In a country where unemployment continues to hover around 12% – the highest in Europe – Aterido, who is also the founder of EndoMadrid, which seeks to protect the rights of those with conditions such as endometriosis, said women were right to worry.

“Every time a woman with endometriosis takes sick leave, she risks losing her job. That’s the reality,” she said. “It’s enormously naive to think that in the Spanish job market a woman with endometriosis is going to open up about her condition.”

In her case, the process of requesting leave had been onerous, hinting at another reason that take-up has remained limited. “It’s not automatic, you have see a doctor and ask for it,” Aterido said. “So when you’re sick and in a lot of pain, you have to drag yourself to the health centre.”

Her one attempt to request menstrual leave was successful, but only because she understood the legislation and how to go about processing the request. “My doctor didn’t know about it, so I had to explain it to him.”
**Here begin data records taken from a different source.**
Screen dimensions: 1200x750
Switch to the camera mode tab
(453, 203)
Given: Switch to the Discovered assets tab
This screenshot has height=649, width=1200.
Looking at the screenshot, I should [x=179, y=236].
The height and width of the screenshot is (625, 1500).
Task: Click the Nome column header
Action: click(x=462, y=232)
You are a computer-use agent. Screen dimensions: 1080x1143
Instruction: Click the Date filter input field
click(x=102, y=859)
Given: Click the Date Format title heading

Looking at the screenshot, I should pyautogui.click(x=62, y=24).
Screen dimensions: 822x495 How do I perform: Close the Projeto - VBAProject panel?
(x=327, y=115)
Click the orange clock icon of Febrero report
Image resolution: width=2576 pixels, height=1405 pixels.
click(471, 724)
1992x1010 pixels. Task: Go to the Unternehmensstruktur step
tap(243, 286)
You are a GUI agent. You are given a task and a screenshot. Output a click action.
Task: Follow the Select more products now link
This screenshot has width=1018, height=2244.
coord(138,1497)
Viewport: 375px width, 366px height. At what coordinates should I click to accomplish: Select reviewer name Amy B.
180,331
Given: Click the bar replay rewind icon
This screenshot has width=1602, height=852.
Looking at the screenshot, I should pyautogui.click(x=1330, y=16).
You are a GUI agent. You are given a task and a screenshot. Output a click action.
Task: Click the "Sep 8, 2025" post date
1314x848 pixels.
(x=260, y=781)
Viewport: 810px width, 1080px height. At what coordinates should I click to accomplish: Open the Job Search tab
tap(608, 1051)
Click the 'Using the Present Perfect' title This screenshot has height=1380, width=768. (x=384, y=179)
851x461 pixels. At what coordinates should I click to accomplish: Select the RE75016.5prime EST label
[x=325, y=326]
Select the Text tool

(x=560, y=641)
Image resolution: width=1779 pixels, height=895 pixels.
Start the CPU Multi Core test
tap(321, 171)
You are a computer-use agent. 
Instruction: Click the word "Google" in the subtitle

Others had similar problems. One 31-year-old woman in northern Spain told the newspaper El País that the first time she asked about menstrual leave she was told it didn’t exist, and the second time staff at a different health centre told her they didn’t know how to put her request through the system.

Ciria remains enthusiastic. “For me, the most important thing has been the recognition that the pain is real,” she said. “It’s a huge step forward. Particularly when it comes to making this visible. It’s shown that women aren’t crazy … Hopefully other countries start to offer this kind of leave.”